なかよし2021年5月号感想

第一印象は「薄い」。
表紙は、相変わらずずるいとしか言いようがないぐらいの威力。
付録はとにかく豪華ですが、なぜジャンプ作品が…と違和感があるのはどうしようもないです。

カードキャプターさくら(CLAMP)新婚だけど片想い(雪森さくら)シャーマンキングアンドアガーデン(鵺澤京/武井宏之/ジェット草村)蝶か犯か(鳥海ペドロ)アンライバルドNAOMI天下一(上北ふたご)ヴァンパイア男子寮(遠山えま)東京ミュウミュウオーレ!(青月まどか)どうせ、恋してしまうんだ。(満井春香)開廷!こども裁判(伊藤みんご/山崎聡一郎/飯田亮真)恋のイチゲキ(花園豪華)王子が私をあきらめない!(アサダニッキ)魔女怪盗LIP☆S(壱コトコ/鏡はな)予告

カードキャプターさくら
いろいろ抑えた笑顔、実に高い表現力。
自分の心の動き…逆に、権力はそれには価値はない無視しろ、というメッセージをまず…
そう考えると、魔法が実際に発動しなかったのは人類にとってむしろ幸運でした。ファンタジーで語られる魔法と、人間の権力構造の歴史を現実的に合わせたら地獄を通り越したことになります。
逆にこちらも、相手の不調に気づけるだけの思いはある…
やはり『鏡』がメインヒロインw

新婚だけど片想い
両想いと思ったら…相変わらず。

» 単語と要素の位置データ
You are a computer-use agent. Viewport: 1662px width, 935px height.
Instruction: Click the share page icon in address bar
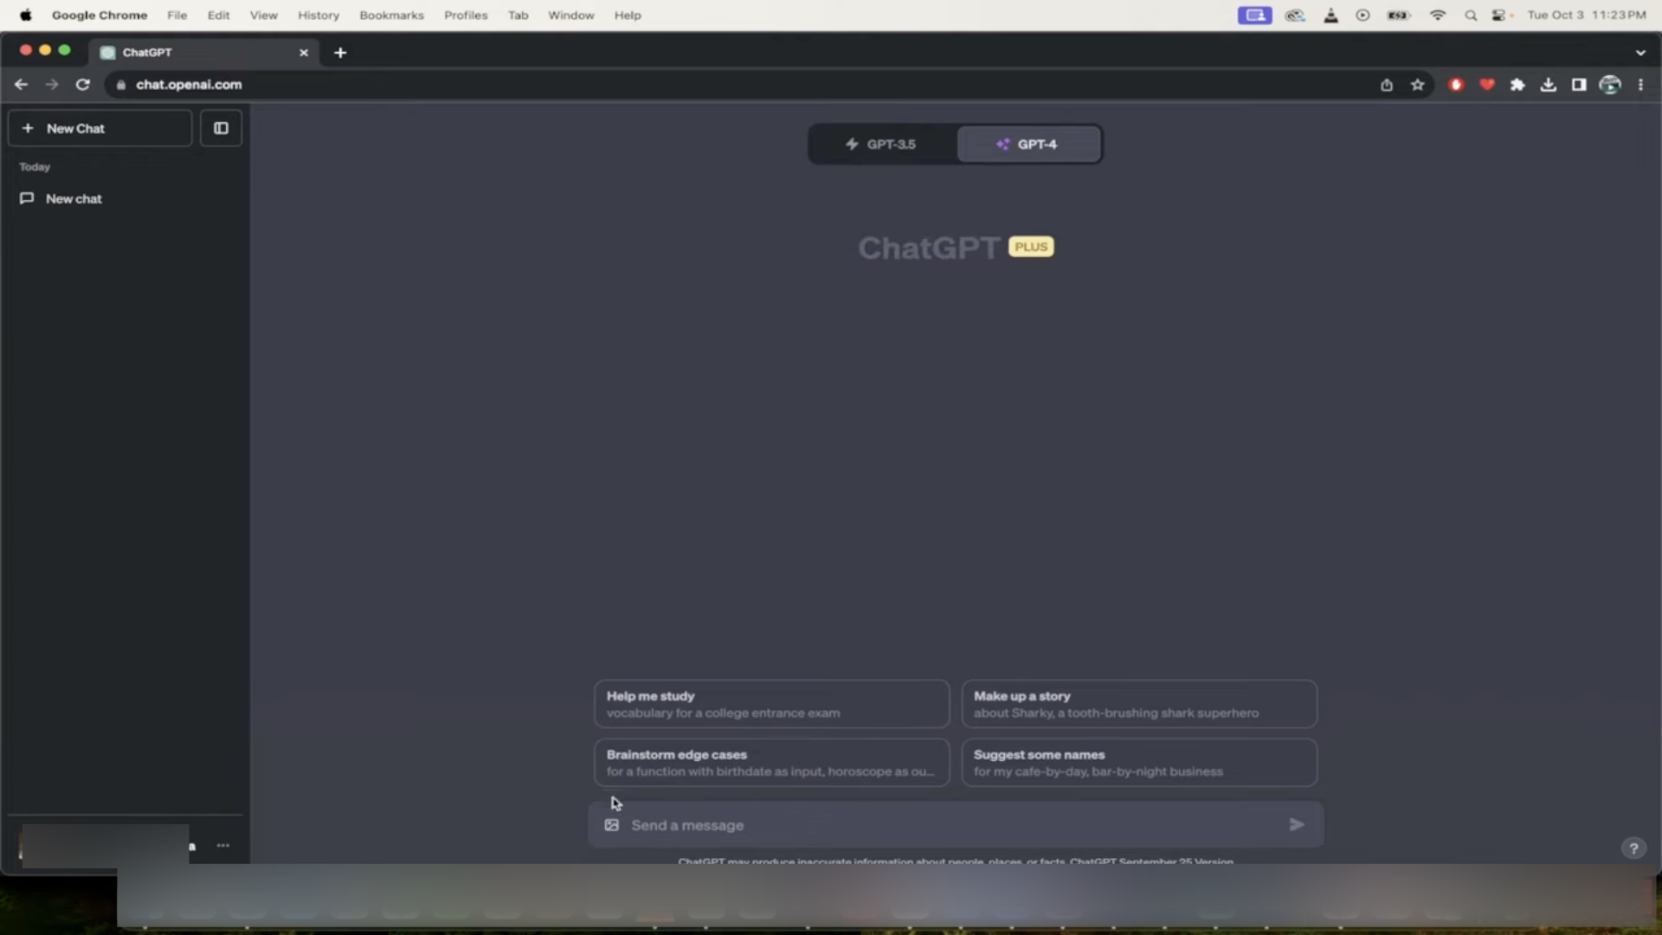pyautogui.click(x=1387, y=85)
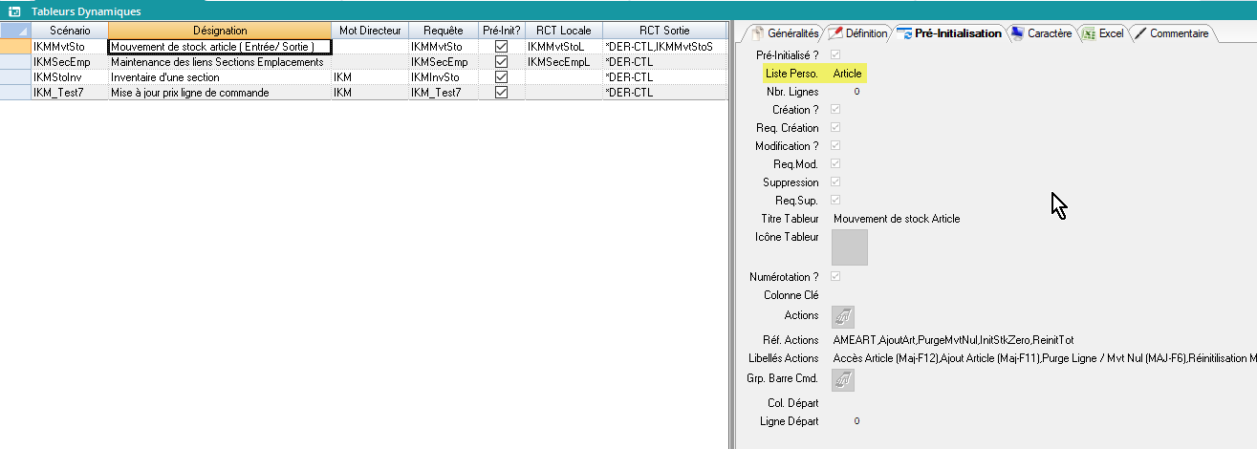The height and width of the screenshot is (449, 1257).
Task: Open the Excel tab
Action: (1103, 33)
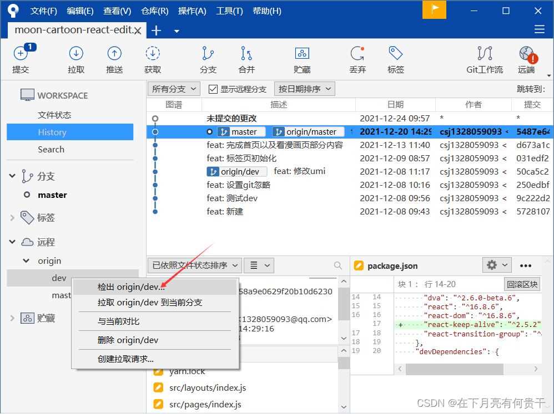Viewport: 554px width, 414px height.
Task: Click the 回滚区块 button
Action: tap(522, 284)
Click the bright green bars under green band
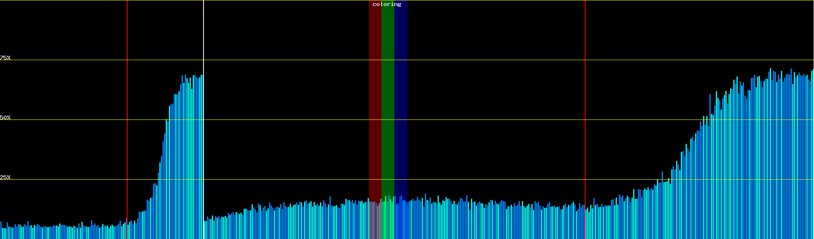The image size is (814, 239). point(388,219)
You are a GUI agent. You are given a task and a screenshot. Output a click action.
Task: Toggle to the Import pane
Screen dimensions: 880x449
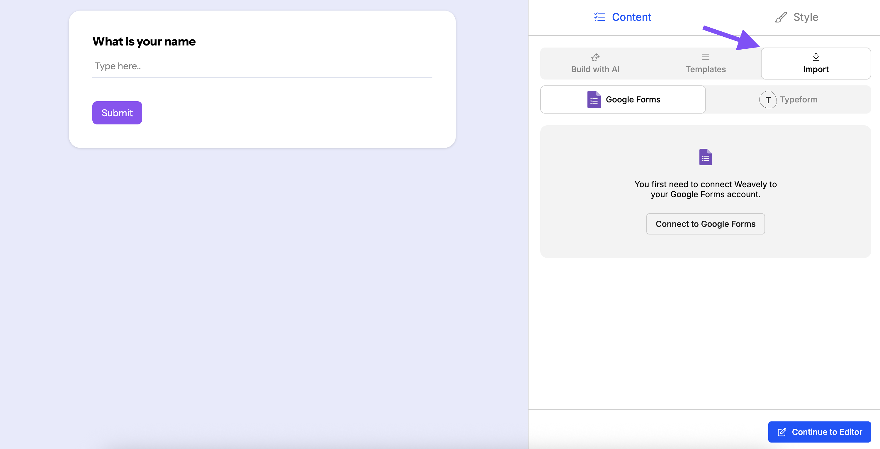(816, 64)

* * *

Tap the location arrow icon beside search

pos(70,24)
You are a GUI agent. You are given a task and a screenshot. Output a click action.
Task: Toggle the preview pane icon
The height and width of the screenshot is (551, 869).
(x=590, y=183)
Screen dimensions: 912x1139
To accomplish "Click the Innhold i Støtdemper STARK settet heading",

» 問題
なかよし2021年5月号の感想文について、最後の文のあとに続く部分を書いてください。

» 解答
デートプラン、そりゃ考えますよね。…囲碁に関係するものなら?ハマグリ(碁石の材料)とか木材(碁盤の材料)とか日本刀とかでも関係しますよ?(碁盤の正確な直線を引くのに、刀の刃に塗料をつけるというのがあるそうです)
スーパーが思い出の場所というのも面白いです。しっかりした子ですね、しつけとしても水準が高いようで。
そしてはっきり「ほかの人とは結婚できない」宣言、やってくれました。溶けました。
これからはどんどん極甘でも僕はいいですよ。

シャーマンキングアンドアガーデン
自首と言っても霊による犯罪は裁きようがないですね。
さらに上の存在、という主張がうまい。工夫されぬいた構図です。
支えてくれた三人の霊…さてそれで、殺すか殺さないか…
ハエもまとめて殺したのか、それとも人は殺さず動産だけを灰にしたのか…といっても貴族財産は実際には不動産権利などが大半で、相続権さえ確定すればすべてが灰でもどうにでもなりますが。紙幣や宝石の多くは火に弱いですが、ゴールドそのものは溶けるだけですし。
それから第二部?かなり規模が大きい作品ですね。

蝶か犯か
割とあっさりとノーサイド?
「報連相の基本は先のばしにするな」…多くの人に激痛が走る言葉ですね。といっても、だからって飲食店で客がいるのに怒鳴るのはとっても不快です。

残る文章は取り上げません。